**Problem description:** Please give back, word for word, each line from the start of the entries through the one in which "Pixel Naranja (934, 2047)" is found.

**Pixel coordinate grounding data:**
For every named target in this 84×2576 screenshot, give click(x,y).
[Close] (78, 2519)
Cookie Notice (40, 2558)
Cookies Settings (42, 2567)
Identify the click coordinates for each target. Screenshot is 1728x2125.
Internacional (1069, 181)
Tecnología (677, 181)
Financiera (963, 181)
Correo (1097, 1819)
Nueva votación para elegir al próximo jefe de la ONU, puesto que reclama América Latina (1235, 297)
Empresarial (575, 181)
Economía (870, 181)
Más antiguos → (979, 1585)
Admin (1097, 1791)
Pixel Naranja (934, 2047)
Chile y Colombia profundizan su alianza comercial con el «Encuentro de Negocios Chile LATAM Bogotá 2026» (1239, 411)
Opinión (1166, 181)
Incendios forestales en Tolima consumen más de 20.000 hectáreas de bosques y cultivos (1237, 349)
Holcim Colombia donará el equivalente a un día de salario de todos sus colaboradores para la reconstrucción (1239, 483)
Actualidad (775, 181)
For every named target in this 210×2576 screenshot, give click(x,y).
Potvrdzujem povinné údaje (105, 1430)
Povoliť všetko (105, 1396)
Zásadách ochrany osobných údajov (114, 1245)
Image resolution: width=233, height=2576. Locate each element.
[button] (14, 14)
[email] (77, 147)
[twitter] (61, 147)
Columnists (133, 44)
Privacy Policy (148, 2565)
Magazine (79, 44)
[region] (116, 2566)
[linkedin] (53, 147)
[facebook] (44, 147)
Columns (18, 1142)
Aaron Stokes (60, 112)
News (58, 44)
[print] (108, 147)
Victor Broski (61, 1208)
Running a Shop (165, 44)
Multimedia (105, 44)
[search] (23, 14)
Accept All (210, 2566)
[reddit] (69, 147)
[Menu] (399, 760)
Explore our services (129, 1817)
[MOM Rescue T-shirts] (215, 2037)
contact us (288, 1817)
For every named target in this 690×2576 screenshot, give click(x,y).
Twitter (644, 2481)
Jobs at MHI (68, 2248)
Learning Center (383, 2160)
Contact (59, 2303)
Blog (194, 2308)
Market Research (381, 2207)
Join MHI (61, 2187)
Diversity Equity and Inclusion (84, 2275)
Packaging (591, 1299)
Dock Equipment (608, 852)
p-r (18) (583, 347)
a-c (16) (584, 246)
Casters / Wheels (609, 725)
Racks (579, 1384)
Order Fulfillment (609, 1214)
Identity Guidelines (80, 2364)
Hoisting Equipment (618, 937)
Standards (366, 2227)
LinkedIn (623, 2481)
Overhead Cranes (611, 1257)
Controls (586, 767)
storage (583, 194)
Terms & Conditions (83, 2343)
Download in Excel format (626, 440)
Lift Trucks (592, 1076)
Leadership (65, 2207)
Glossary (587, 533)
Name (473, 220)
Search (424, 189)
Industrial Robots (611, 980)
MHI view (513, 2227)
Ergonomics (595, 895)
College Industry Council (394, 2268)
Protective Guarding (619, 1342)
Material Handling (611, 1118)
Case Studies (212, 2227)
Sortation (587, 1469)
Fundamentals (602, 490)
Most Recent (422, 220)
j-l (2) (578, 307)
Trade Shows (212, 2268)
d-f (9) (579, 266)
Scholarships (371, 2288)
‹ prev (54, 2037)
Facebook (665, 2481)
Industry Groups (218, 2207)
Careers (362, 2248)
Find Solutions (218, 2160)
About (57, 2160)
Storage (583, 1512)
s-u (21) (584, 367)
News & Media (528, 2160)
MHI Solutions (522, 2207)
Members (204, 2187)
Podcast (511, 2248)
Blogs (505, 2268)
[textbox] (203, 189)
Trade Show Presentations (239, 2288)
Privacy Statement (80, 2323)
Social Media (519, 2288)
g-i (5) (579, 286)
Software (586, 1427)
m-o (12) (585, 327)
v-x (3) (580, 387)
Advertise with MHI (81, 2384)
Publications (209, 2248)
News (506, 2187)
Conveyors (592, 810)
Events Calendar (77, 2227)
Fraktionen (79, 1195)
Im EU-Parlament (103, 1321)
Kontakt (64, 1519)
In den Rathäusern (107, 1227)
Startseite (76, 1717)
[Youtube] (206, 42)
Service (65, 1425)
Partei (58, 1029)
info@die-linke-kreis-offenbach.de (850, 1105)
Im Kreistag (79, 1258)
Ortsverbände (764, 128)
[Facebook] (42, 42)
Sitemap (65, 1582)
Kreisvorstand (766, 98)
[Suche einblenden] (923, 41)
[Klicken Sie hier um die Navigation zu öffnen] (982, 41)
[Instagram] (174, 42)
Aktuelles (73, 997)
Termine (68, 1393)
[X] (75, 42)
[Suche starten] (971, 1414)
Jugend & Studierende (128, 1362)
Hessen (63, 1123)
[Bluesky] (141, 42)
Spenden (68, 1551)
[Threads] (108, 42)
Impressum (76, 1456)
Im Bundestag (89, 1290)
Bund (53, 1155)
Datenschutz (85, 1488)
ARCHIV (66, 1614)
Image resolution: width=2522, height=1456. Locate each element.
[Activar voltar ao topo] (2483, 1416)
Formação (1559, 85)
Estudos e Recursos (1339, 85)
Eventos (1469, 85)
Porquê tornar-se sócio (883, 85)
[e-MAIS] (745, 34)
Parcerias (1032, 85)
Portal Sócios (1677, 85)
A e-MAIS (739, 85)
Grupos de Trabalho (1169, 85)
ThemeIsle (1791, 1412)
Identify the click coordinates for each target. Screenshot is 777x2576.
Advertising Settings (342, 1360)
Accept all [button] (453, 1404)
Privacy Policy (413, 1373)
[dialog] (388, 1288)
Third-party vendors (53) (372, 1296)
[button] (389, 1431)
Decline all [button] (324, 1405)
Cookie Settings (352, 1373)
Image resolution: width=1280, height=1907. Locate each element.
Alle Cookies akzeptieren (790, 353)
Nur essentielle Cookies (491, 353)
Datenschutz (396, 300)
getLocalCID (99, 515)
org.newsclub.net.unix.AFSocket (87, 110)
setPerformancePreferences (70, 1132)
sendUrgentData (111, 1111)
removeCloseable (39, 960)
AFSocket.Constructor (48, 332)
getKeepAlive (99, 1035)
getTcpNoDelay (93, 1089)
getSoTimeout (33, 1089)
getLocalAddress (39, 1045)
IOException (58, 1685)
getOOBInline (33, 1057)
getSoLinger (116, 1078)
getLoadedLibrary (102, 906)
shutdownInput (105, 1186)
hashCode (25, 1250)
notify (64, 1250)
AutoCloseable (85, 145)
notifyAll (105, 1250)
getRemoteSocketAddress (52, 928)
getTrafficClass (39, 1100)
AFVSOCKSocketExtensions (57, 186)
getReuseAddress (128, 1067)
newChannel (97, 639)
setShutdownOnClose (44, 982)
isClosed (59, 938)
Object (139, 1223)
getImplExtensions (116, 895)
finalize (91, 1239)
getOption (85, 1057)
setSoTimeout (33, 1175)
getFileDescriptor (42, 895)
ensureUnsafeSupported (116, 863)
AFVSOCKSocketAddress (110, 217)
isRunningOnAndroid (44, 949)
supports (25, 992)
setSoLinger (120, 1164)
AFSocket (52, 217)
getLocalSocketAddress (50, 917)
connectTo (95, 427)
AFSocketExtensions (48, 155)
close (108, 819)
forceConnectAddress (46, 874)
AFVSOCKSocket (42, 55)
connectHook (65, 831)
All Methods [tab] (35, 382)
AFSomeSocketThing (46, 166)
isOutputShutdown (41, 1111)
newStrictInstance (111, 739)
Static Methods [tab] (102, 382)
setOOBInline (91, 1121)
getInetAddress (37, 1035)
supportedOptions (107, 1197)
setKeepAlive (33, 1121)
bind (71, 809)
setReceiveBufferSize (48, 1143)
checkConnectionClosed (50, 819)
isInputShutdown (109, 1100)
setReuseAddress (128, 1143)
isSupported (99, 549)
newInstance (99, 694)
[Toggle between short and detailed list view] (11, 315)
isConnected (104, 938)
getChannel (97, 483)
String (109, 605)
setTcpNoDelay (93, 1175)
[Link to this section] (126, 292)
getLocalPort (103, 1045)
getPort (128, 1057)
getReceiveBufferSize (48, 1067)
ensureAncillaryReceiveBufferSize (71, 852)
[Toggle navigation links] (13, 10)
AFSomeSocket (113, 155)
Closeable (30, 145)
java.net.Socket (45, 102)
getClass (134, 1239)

**Task result:**
For every named target in this 84×2576 screenshot, give click(x,y).
[Close] (78, 2519)
Cookie Notice (40, 2558)
Cookies Settings (42, 2567)
Identify the click coordinates for each target. Screenshot is 1728x2125.
Internacional (1069, 181)
Tecnología (677, 181)
Financiera (963, 181)
Correo (1097, 1819)
Nueva votación para elegir al próximo jefe de la ONU, puesto que reclama América Latina (1235, 297)
Empresarial (575, 181)
Economía (870, 181)
Más antiguos → (979, 1585)
Admin (1097, 1791)
Pixel Naranja (934, 2047)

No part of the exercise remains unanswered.